* _Source material_:
----------------------------------------

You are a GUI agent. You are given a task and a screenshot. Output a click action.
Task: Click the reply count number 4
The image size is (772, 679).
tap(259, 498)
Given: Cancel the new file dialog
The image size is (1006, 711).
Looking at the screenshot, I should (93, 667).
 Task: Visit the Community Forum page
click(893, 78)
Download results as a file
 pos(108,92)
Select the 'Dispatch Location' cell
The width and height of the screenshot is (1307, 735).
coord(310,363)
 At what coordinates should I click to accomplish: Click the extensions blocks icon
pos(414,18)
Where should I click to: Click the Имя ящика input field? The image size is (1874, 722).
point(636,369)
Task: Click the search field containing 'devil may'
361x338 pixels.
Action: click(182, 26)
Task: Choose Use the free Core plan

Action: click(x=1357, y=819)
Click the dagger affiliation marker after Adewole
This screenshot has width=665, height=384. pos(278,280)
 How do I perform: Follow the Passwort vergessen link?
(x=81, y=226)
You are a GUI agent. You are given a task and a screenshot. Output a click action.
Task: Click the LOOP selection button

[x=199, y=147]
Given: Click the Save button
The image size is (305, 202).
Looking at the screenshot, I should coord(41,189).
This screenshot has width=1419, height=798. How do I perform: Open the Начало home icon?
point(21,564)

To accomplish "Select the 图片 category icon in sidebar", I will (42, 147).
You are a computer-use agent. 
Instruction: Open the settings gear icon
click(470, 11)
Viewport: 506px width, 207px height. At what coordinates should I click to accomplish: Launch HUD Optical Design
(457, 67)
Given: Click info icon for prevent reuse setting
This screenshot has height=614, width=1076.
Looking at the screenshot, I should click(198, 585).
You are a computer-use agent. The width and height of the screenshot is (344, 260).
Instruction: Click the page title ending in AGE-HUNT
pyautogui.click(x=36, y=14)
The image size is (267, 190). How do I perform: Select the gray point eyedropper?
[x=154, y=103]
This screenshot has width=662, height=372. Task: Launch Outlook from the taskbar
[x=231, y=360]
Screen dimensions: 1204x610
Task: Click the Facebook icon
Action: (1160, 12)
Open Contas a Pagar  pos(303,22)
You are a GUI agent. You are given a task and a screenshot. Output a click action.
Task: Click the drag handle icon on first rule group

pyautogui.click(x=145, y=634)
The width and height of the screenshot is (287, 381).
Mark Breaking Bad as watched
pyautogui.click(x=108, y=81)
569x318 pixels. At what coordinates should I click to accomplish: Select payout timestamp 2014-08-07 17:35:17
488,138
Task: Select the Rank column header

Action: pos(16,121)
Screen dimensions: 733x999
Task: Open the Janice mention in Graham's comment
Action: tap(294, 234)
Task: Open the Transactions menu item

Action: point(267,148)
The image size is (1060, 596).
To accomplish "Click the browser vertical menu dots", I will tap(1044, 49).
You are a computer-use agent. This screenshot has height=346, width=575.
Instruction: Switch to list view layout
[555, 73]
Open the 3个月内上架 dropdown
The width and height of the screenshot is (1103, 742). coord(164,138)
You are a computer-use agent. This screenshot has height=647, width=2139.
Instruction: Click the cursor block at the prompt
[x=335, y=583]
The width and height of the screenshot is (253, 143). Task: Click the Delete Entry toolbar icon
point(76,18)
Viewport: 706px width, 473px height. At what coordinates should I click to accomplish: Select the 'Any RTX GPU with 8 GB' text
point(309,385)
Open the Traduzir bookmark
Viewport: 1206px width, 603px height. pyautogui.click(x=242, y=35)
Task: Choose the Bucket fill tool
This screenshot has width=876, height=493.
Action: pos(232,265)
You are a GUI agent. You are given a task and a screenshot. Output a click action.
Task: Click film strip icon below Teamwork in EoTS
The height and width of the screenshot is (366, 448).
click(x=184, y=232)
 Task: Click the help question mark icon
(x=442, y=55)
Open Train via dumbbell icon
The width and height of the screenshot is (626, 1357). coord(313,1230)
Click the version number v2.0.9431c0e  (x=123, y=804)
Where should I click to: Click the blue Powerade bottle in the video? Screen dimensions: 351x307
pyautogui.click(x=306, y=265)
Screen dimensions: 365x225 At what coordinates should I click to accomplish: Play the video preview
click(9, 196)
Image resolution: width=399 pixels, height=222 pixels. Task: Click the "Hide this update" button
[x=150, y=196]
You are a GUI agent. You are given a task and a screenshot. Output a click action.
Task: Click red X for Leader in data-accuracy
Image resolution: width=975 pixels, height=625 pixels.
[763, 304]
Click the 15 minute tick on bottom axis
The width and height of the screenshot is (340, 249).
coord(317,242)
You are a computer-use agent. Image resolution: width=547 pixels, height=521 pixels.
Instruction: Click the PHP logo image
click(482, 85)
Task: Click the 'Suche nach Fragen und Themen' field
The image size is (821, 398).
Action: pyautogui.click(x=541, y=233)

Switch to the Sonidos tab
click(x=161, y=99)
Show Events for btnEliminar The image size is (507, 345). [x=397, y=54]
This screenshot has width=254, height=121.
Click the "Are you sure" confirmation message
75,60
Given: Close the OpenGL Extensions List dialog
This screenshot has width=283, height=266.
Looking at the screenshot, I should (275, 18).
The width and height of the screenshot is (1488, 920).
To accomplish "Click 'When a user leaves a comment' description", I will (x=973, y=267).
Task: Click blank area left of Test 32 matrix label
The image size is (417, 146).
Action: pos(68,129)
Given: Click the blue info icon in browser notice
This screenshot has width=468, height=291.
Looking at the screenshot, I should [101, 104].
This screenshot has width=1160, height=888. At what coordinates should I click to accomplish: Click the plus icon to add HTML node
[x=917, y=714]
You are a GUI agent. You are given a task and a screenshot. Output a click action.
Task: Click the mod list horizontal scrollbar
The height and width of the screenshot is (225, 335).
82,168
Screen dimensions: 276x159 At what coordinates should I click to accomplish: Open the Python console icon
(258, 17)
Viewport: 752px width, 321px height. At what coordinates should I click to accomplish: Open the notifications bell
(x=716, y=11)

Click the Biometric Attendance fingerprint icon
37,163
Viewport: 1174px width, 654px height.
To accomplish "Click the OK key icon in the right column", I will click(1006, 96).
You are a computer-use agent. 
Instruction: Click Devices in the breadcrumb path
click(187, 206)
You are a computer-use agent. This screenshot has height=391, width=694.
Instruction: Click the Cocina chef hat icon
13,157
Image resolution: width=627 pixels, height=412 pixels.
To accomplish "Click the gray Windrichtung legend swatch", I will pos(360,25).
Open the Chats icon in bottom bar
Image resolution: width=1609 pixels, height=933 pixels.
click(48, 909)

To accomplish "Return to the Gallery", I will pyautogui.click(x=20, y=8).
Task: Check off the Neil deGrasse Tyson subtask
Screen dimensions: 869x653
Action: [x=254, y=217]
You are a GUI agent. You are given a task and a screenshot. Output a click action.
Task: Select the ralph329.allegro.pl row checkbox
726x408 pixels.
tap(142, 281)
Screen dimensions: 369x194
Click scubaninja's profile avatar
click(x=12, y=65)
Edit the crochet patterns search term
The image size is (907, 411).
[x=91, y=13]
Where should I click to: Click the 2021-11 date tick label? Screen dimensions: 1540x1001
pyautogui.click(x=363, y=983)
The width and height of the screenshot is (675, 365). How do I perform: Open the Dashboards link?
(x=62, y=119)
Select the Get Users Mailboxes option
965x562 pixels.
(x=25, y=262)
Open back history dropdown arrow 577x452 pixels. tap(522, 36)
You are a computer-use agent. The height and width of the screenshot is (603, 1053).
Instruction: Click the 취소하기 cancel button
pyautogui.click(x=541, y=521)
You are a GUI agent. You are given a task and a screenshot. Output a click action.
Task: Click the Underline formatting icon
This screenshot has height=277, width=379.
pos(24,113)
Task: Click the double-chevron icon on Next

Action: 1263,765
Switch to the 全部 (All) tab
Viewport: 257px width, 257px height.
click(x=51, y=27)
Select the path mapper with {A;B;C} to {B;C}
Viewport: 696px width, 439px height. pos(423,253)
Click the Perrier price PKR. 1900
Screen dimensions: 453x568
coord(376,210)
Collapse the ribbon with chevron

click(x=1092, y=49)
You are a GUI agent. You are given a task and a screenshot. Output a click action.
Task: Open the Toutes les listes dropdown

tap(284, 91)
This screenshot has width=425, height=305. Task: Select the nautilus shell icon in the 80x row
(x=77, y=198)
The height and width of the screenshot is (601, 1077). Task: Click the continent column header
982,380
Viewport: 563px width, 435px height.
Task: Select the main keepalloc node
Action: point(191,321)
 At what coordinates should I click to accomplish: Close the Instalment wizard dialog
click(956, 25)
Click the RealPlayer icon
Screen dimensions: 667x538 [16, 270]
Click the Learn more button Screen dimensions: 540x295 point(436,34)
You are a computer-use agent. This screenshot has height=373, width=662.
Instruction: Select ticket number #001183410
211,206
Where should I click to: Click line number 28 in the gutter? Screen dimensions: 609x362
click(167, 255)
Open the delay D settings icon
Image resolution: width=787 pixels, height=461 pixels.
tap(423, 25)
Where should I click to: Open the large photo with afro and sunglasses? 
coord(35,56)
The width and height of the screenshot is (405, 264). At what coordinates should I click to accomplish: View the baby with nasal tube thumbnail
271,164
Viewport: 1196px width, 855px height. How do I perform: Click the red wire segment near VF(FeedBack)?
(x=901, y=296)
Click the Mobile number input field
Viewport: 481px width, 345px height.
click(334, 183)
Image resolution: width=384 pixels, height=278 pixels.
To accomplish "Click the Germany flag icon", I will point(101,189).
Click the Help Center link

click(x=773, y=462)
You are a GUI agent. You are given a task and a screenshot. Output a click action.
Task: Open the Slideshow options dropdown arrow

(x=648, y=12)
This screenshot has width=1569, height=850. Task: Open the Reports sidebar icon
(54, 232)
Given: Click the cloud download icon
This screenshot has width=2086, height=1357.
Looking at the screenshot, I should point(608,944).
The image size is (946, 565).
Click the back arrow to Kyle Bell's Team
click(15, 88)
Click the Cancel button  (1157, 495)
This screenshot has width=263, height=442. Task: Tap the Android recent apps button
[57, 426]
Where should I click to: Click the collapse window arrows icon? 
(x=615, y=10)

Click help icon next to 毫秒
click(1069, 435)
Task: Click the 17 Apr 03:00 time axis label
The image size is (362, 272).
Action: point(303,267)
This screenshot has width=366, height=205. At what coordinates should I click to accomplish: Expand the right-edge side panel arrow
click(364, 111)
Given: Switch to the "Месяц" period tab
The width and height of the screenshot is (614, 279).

----------------------------------------

Reproduce the data starting at the line that contains "Click the Perrier price PKR. 1900" and ending at the line that contains "Click the Learn", changing "RealPlayer icon" to "RealPlayer logo" and leaving everything else as it is.

Click the Perrier price PKR. 1900
Screen dimensions: 453x568
coord(376,210)
Collapse the ribbon with chevron

click(x=1092, y=49)
You are a GUI agent. You are given a task and a screenshot. Output a click action.
Task: Open the Toutes les listes dropdown

tap(284, 91)
This screenshot has width=425, height=305. Task: Select the nautilus shell icon in the 80x row
(x=77, y=198)
The height and width of the screenshot is (601, 1077). Task: Click the continent column header
982,380
Viewport: 563px width, 435px height.
Task: Select the main keepalloc node
Action: point(191,321)
 At what coordinates should I click to accomplish: Close the Instalment wizard dialog
click(956, 25)
Click the RealPlayer logo
Screen dimensions: 667x538 [16, 270]
Click the Learn more button Screen dimensions: 540x295 point(436,34)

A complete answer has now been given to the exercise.